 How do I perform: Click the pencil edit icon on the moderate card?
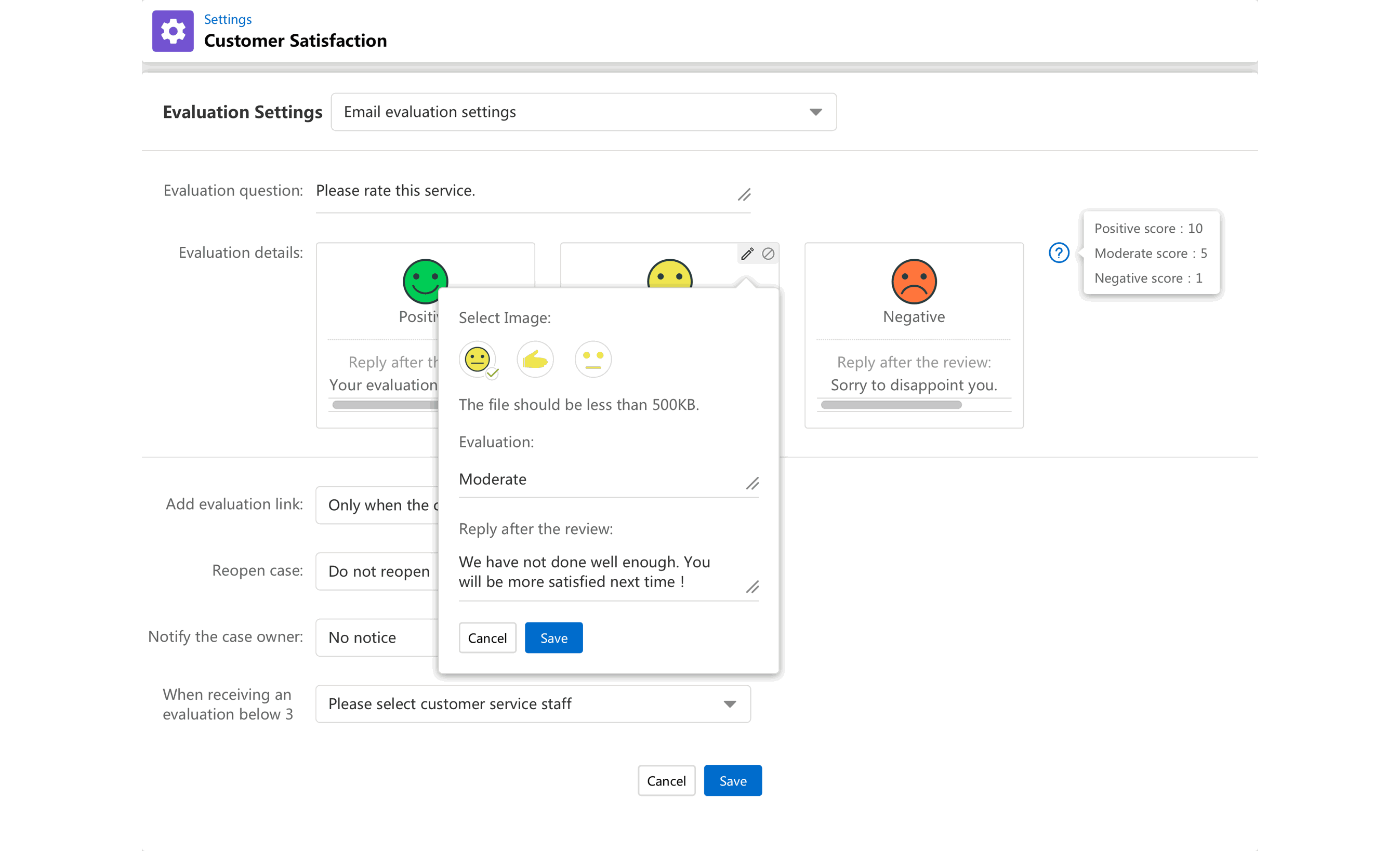747,254
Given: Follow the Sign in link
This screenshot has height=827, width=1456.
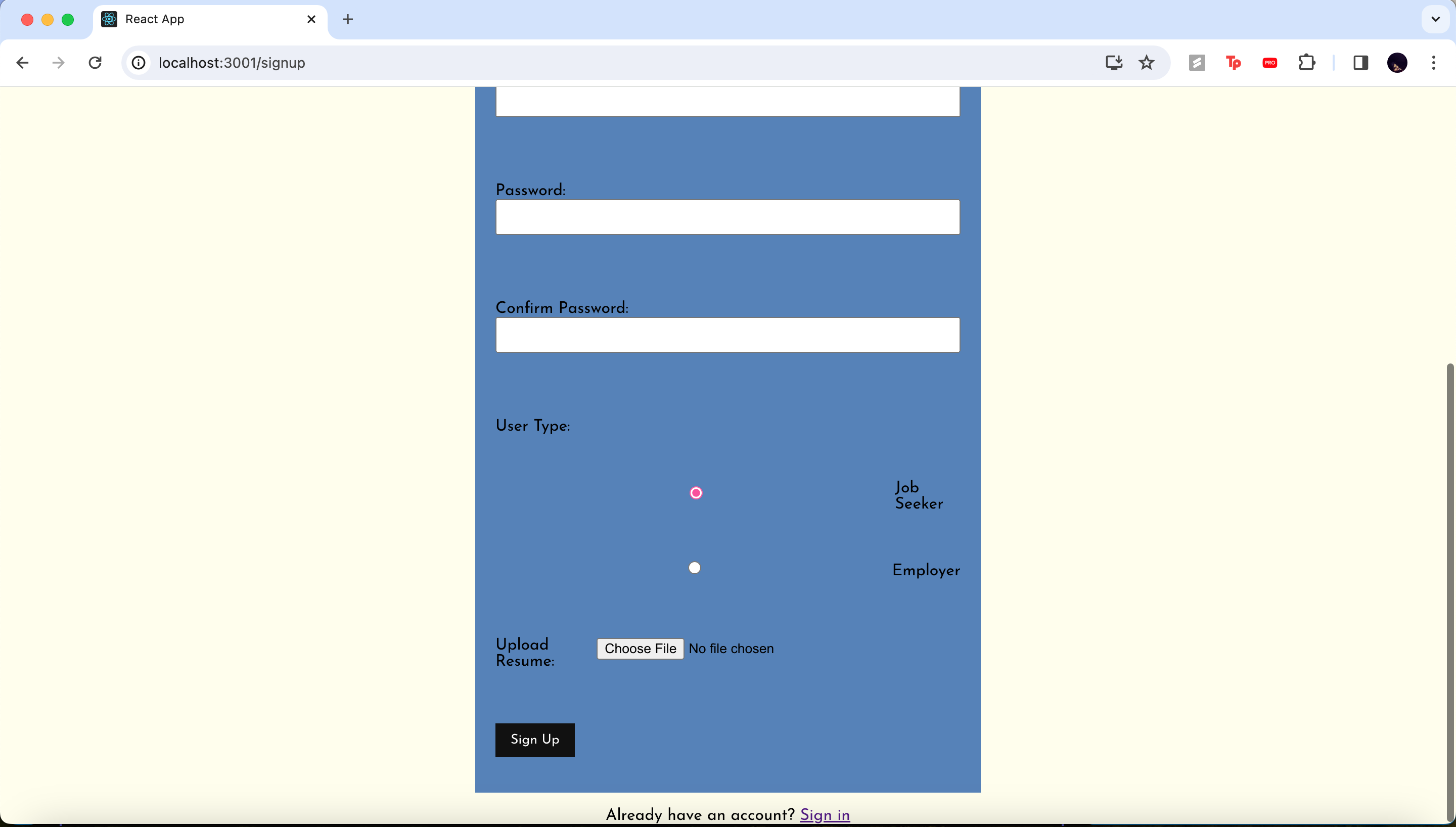Looking at the screenshot, I should click(825, 814).
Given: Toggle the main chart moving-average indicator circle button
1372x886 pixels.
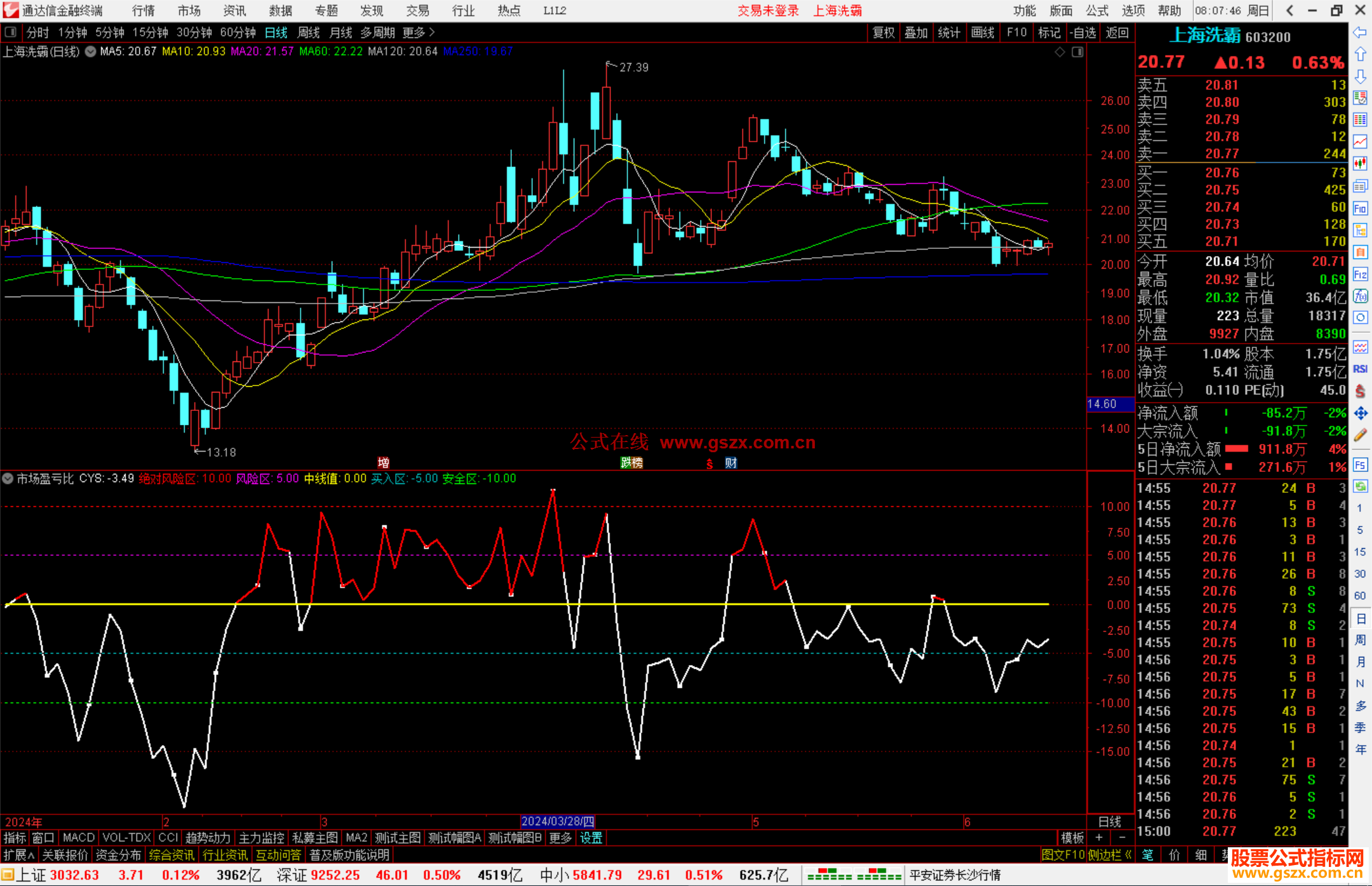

====

▸ **Problem**: Return the material above verbatim. Pictures are to be excluded.

▸ **Output of the exercise**:
 How do I perform: Click the pencil edit icon on the moderate card?
747,254
Given: Follow the Sign in link
This screenshot has height=827, width=1456.
Looking at the screenshot, I should click(825, 814).
Given: Toggle the main chart moving-average indicator circle button
1372x886 pixels.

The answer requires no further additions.